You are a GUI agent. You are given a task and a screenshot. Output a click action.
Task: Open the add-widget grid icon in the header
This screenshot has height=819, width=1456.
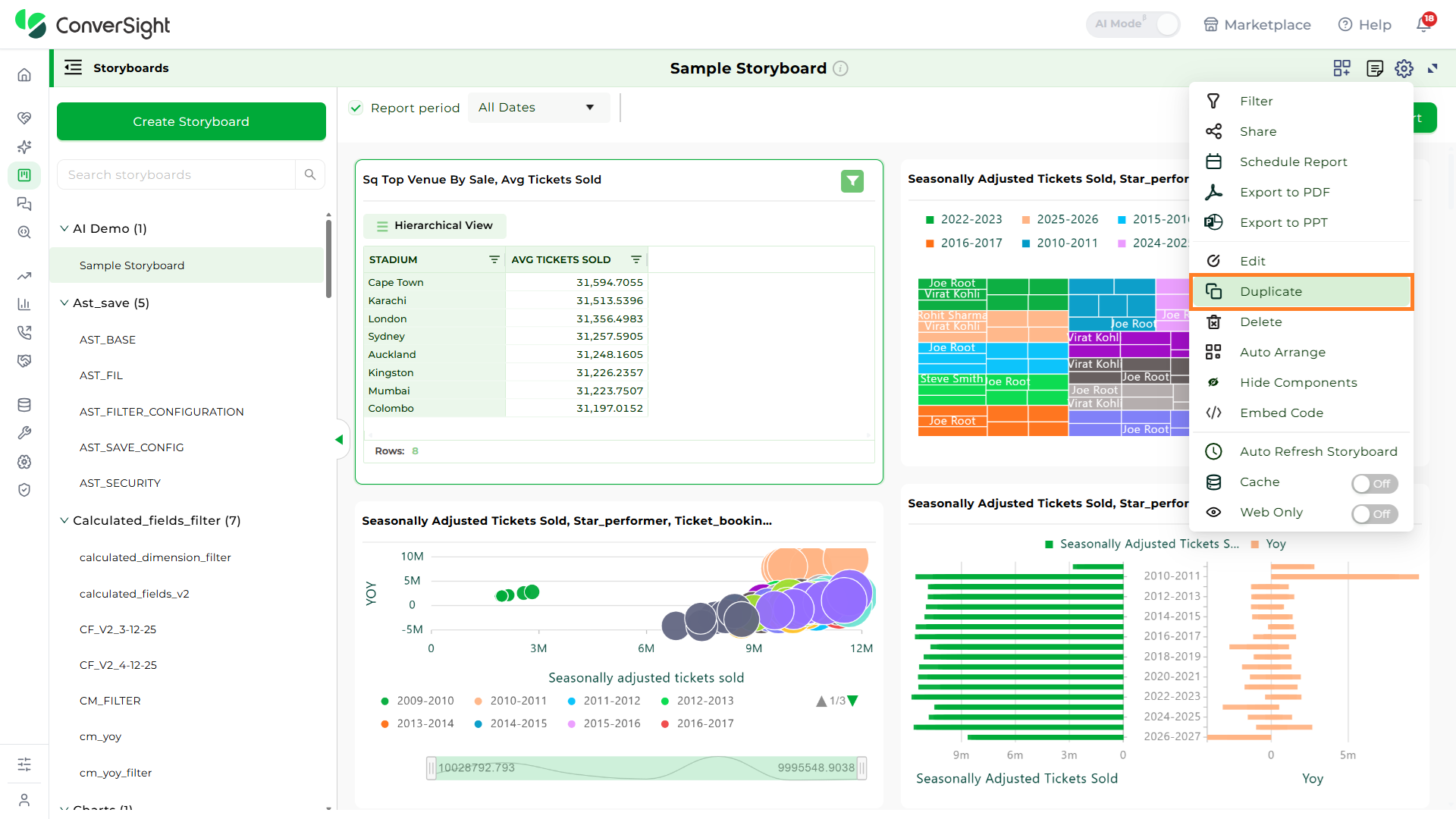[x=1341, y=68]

* * *

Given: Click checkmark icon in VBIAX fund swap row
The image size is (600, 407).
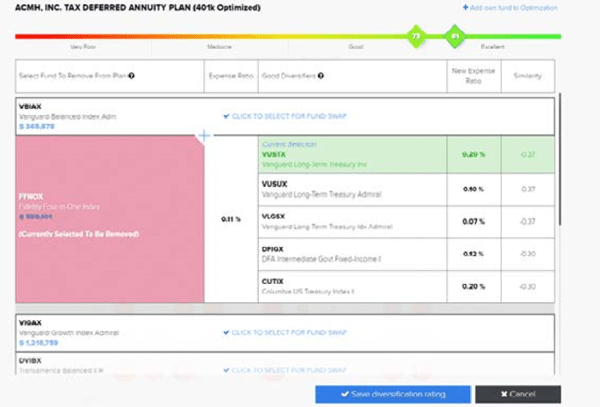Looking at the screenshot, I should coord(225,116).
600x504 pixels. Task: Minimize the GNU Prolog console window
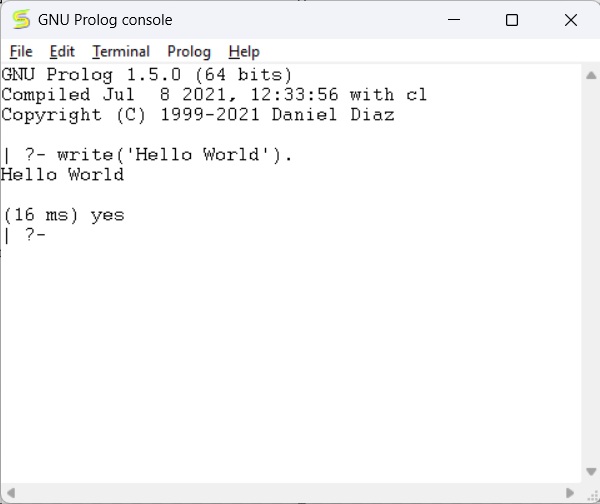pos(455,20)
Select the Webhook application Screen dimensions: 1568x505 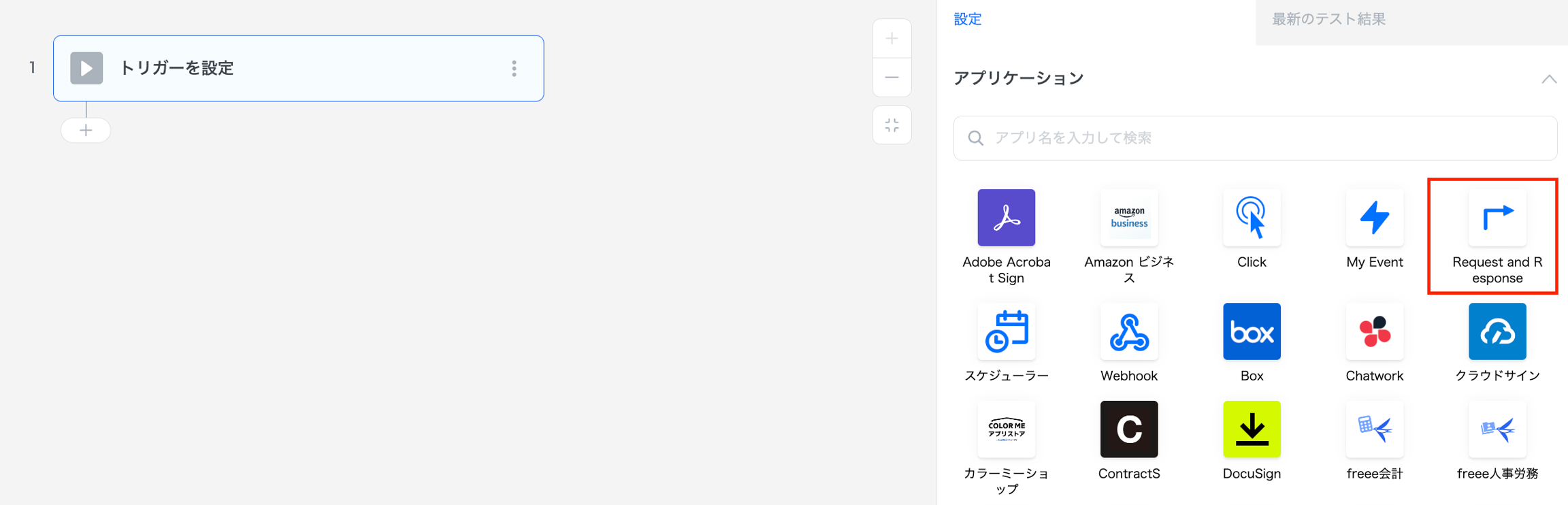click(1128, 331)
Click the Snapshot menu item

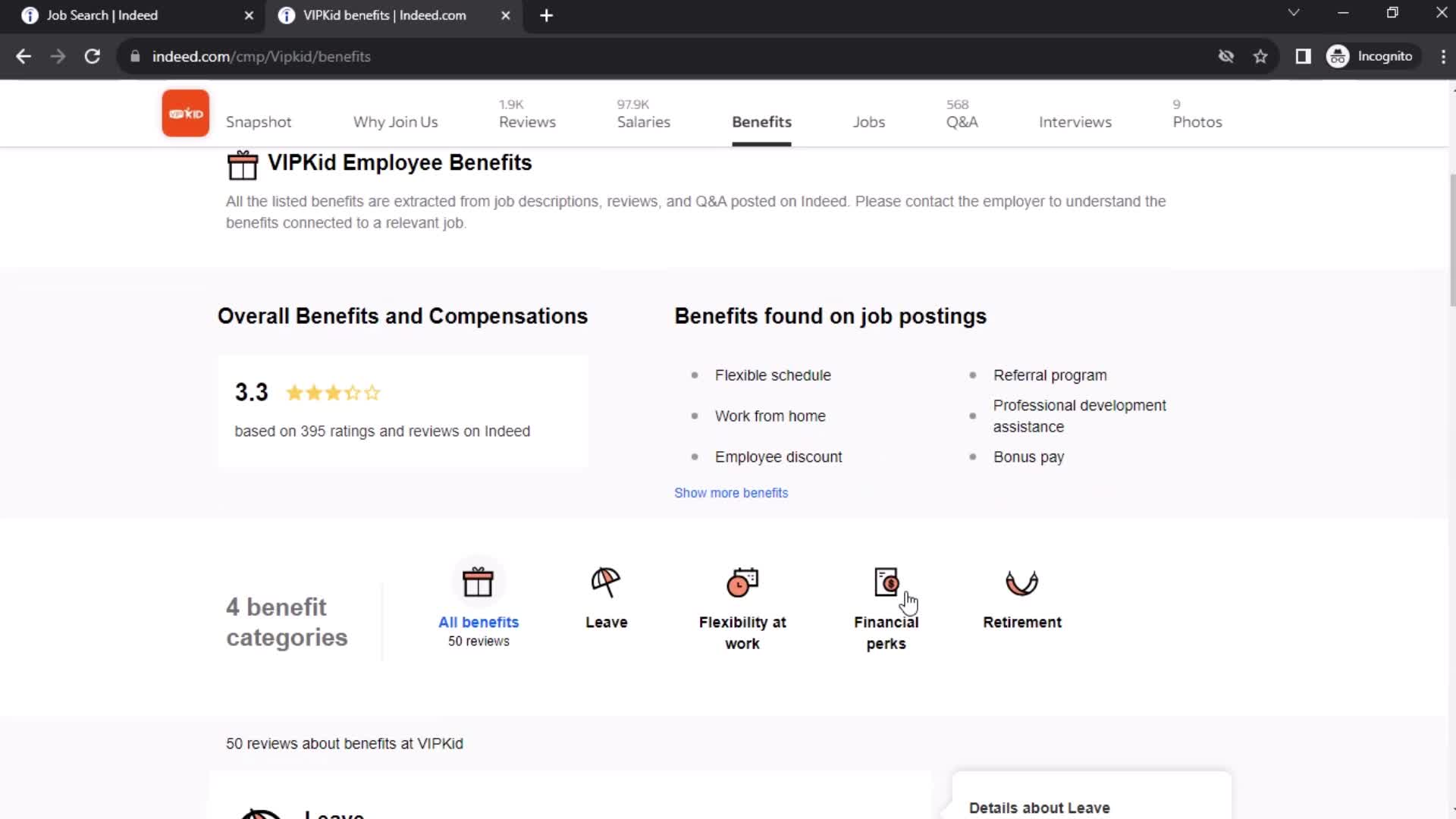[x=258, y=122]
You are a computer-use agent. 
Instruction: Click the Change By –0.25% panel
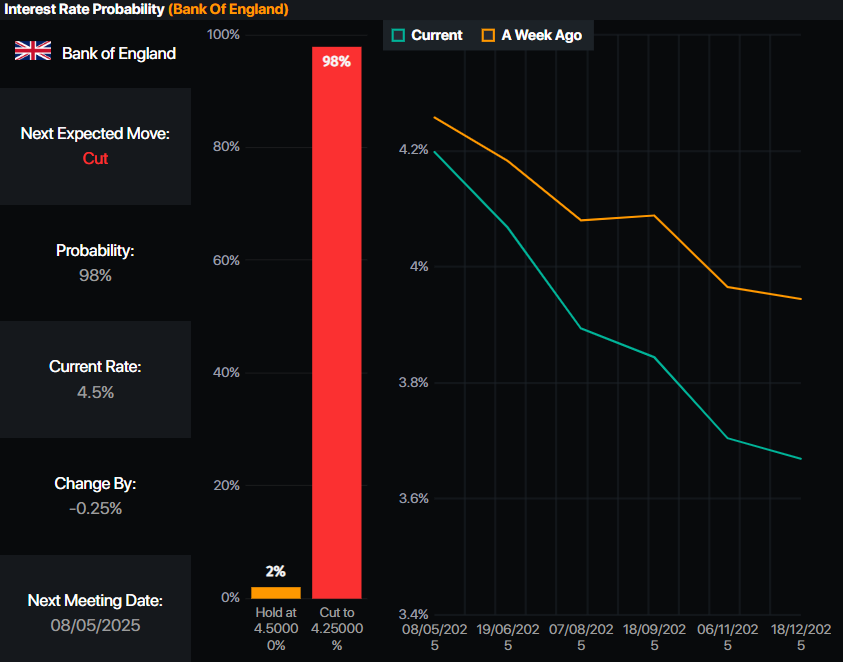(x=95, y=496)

...

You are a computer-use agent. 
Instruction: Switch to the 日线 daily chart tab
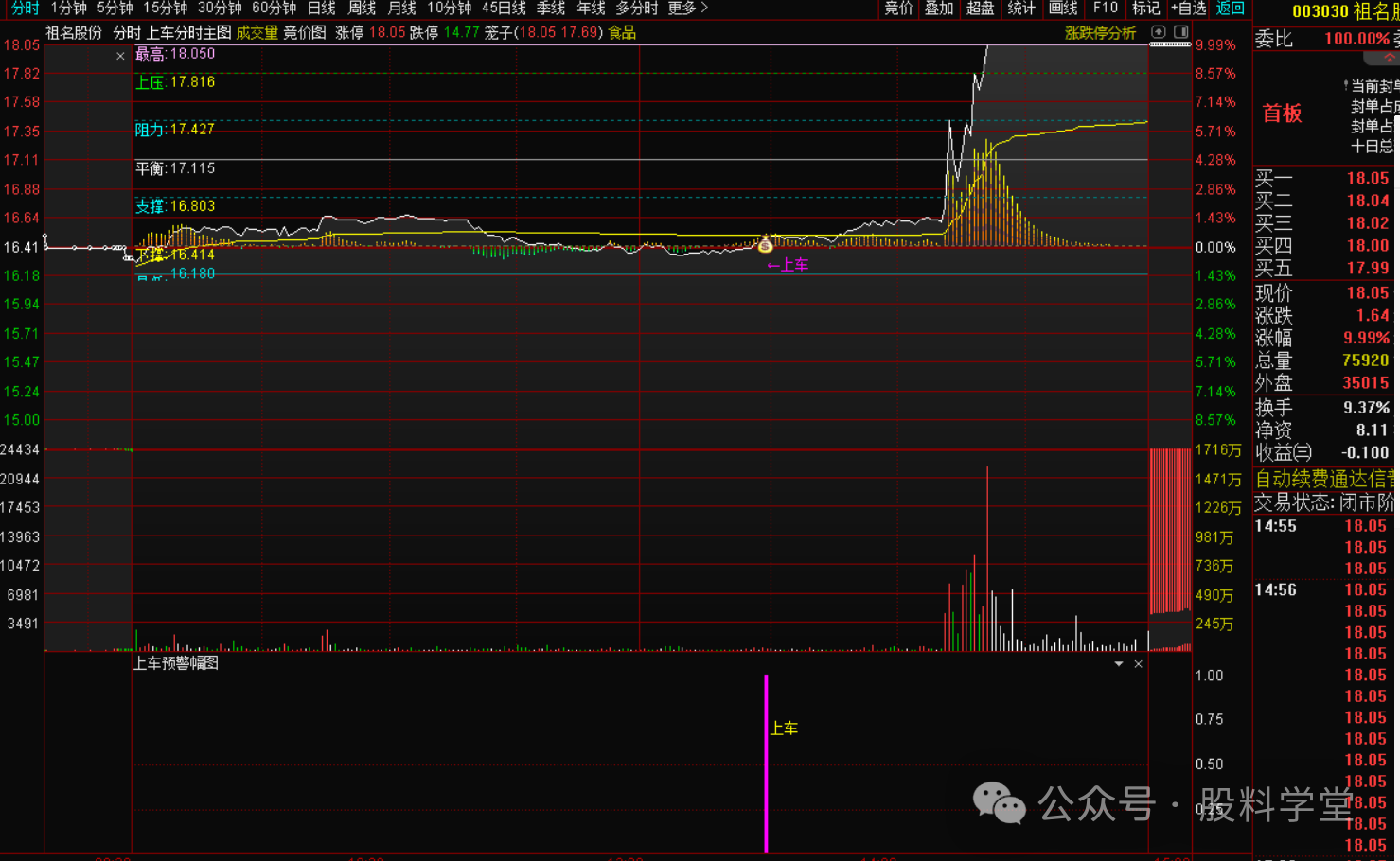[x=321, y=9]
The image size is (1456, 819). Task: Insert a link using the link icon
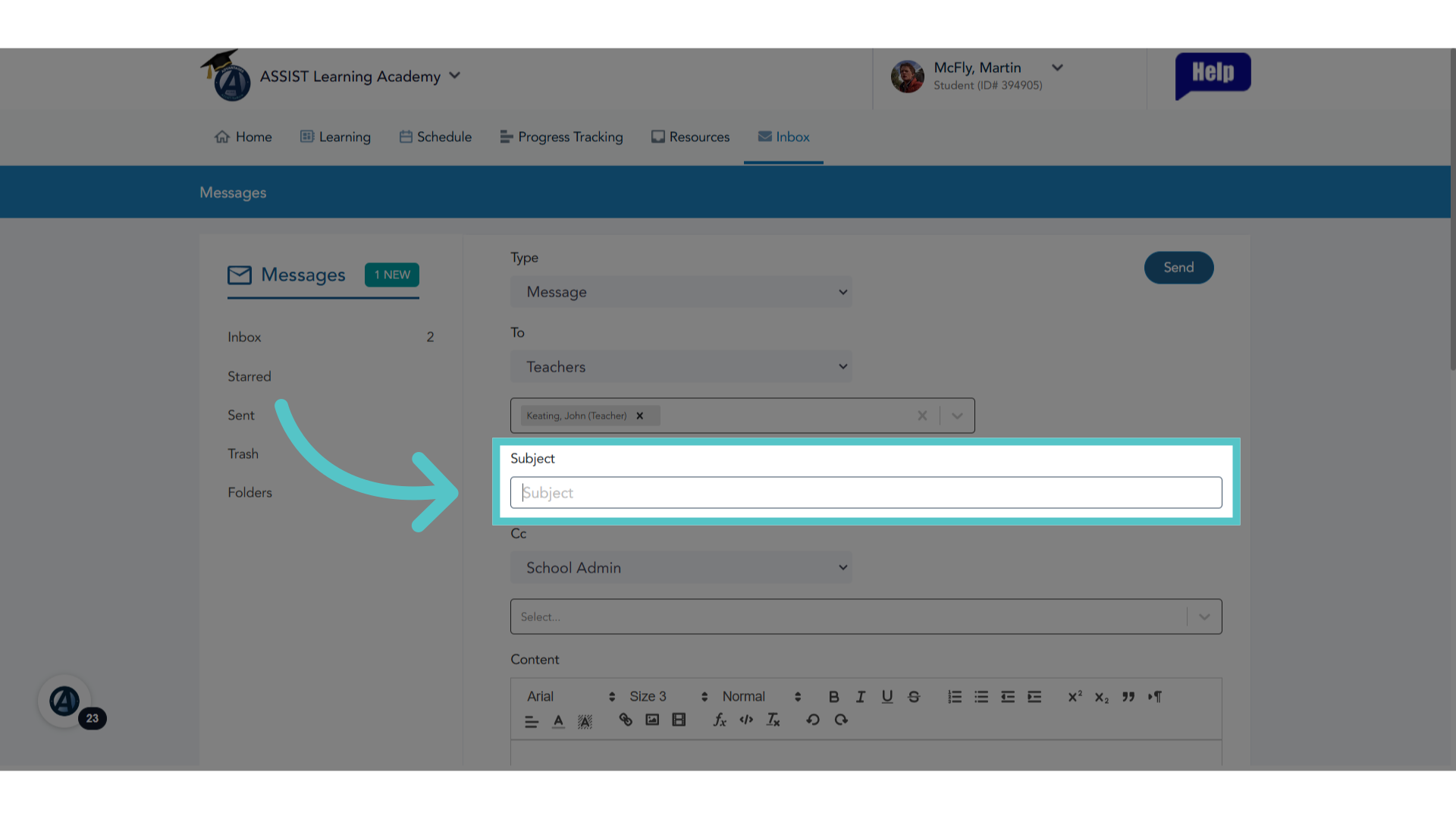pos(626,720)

* **Written instruction**
Copy the data above word for word, from the line with "You are a GUI" up to and including the line with "[x=1341, y=68]". Leave out the pictures.

* **Reply to the exercise**
You are a GUI agent. You are given a task and a screenshot. Output a click action.
Task: Open the add-widget grid icon in the header
This screenshot has height=819, width=1456.
[x=1341, y=68]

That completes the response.